Figure 1.

Binding experiments between LF and ML12. (A) Gel shift assay between LF and the aptamer ML12. Lane 1 represents the gel result after loading only LF; Lane 2 represents the gel result after loading only ssDNAs; Lane 3 respresent the gel result after loading ssDNAs and LF. The top band shows the complex of LF and ML12 and the bottom band shows unbound ML12 in a 6 % native gel with 5.9 µM LF and 100 nM ML12 using SYBR gold staining. Prior to loading sample, 20 min incubation at 30 °C in buffer (30 mM Tris, pH 8.0, 100 mM NaCl, 5.0 mM KCl and 0.6 mM MgCl₂) was conducted. The total sample volume was 10 µL. (B) Determination of binding affinity of aptamers. The black circles are for ML12 and the empty circles are for ML12 with flanking sequences. Binding reactions were carried out with a constant concentration of LF protein in a 96-well black plate and varied concentarions of Cy3-attached ML12. The fluorescent intensity of the bound ML12 or ML12 with flanking sequences to LF was measured after a couple of washing steps.

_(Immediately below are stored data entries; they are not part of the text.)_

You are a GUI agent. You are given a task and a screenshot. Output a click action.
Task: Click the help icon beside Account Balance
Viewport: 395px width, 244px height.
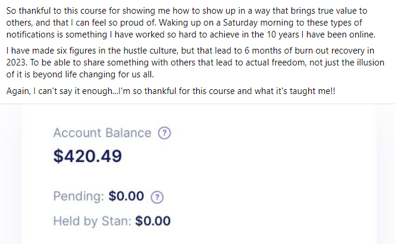[164, 133]
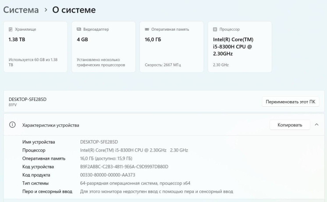
Task: Click the Тип системы value text
Action: [135, 183]
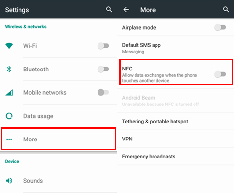The width and height of the screenshot is (234, 193).
Task: Tap the Bluetooth symbol icon
Action: point(9,69)
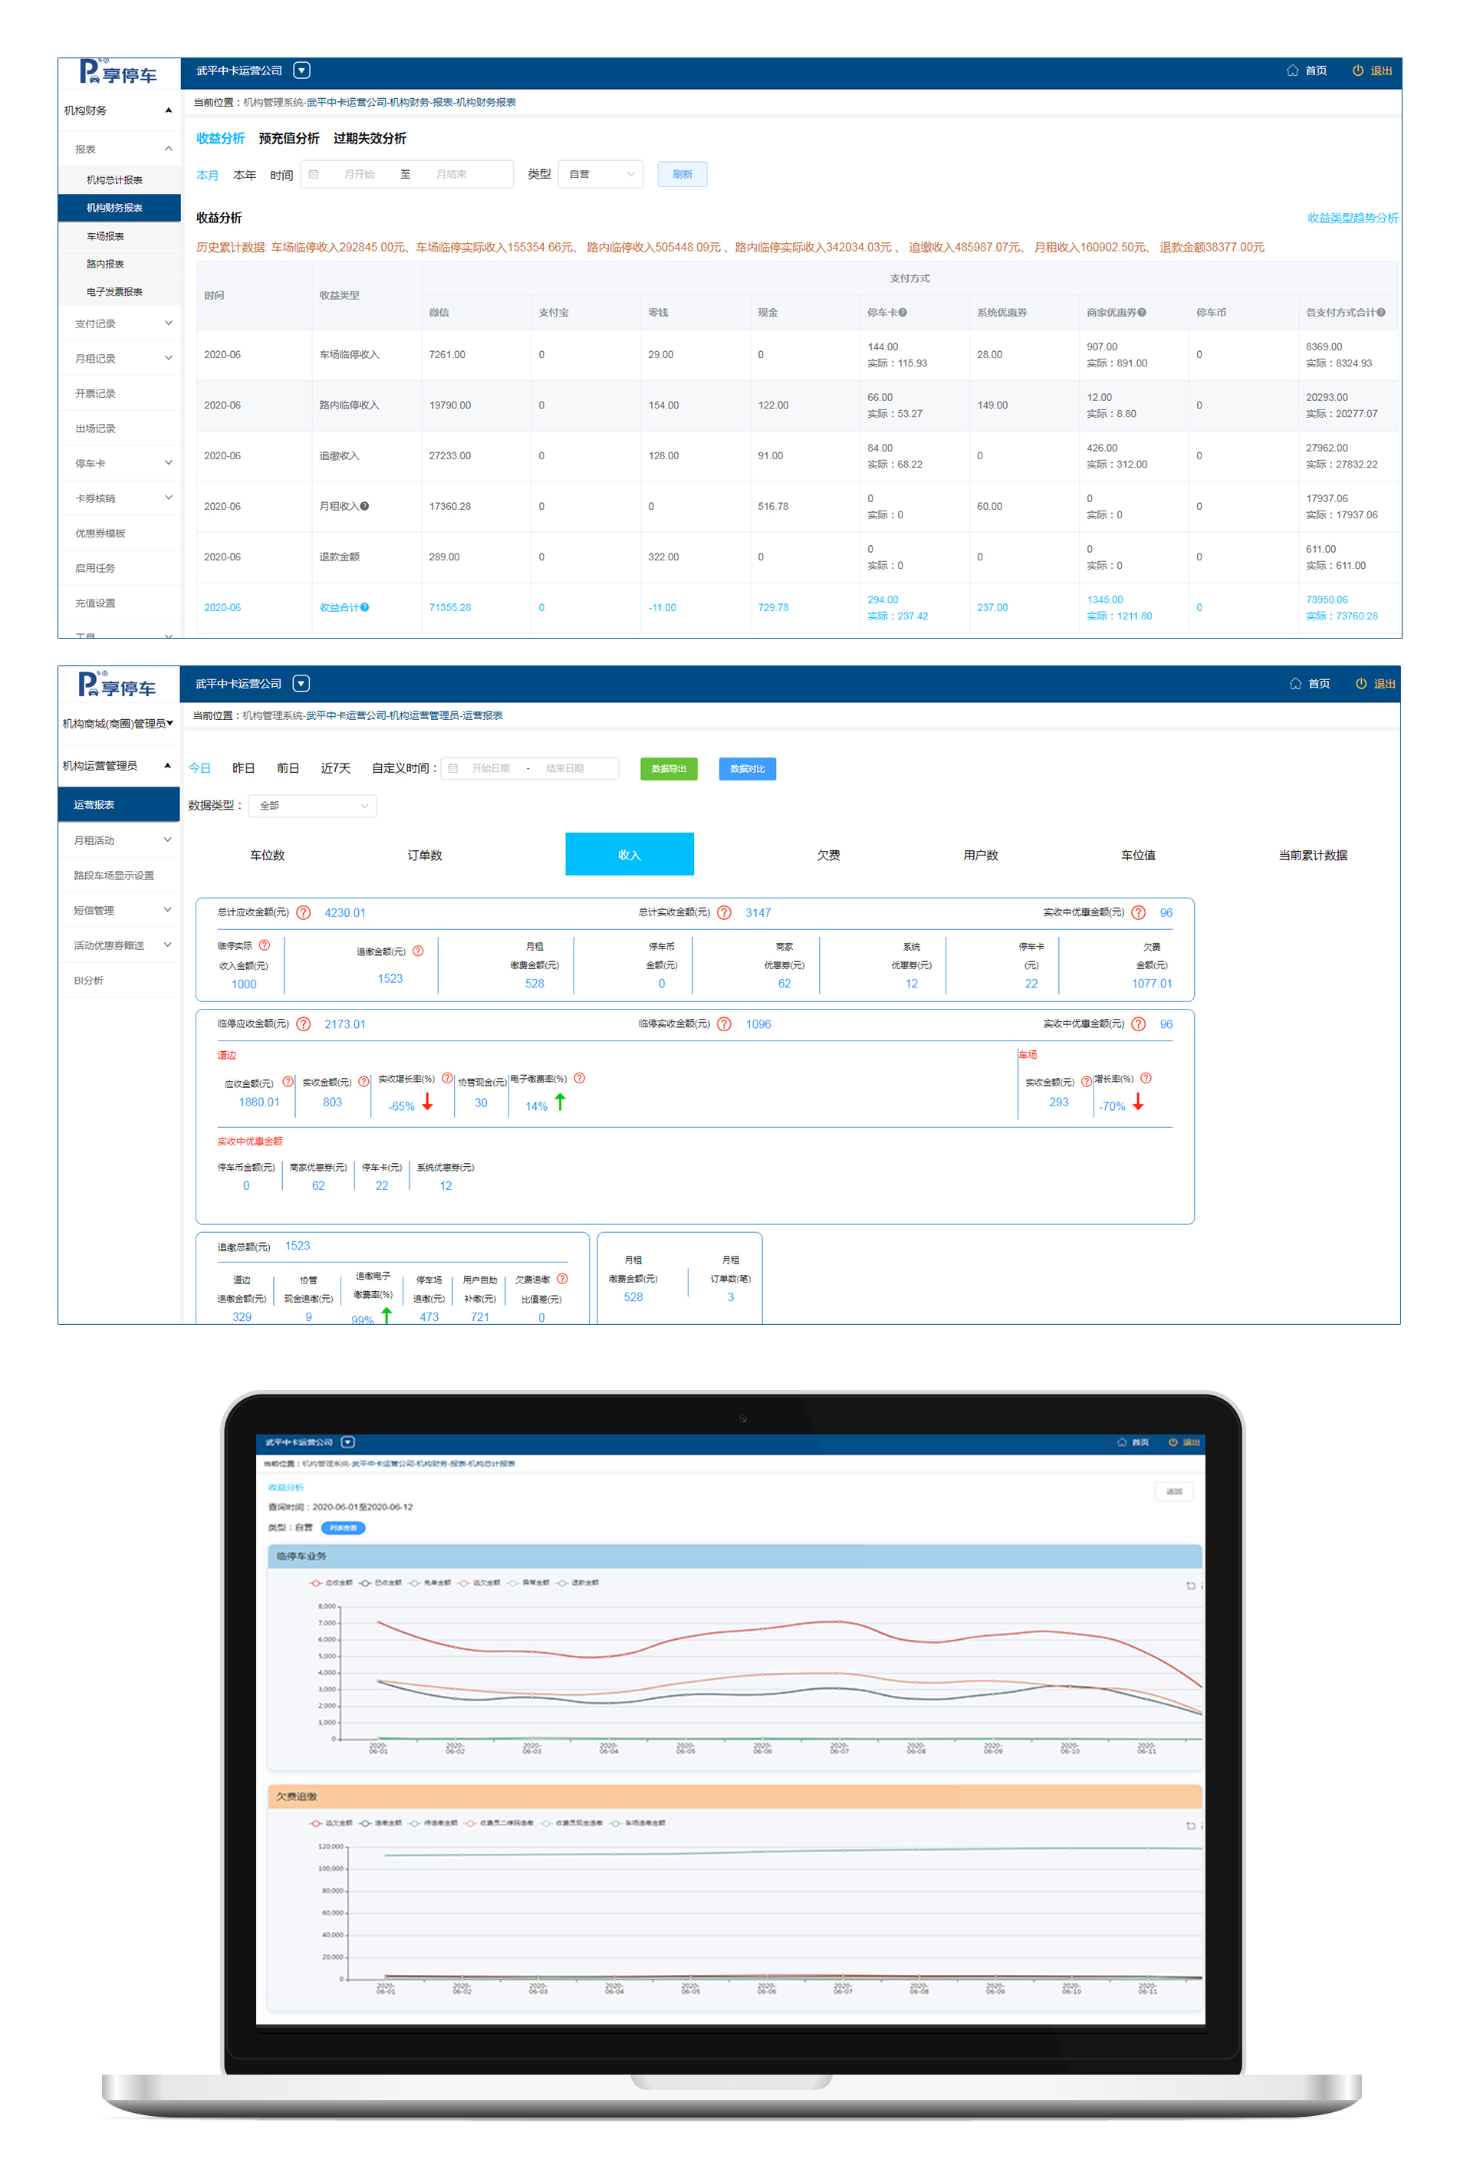Open the 类型 dropdown showing 自营
The image size is (1457, 2162).
point(600,174)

The K_d value was determined by nonlinear fitting of the saturation binding curve. (C) Binding specificty of ML12 against BSA by the fluorescent intensity measurement of bound Cy3-ML12 to either LF or BSA. The concentration of the proteins (LF and BSA) was kept constant at 0.5 µM, and 10 nM of ML12 was used for initial incubation against the proteins.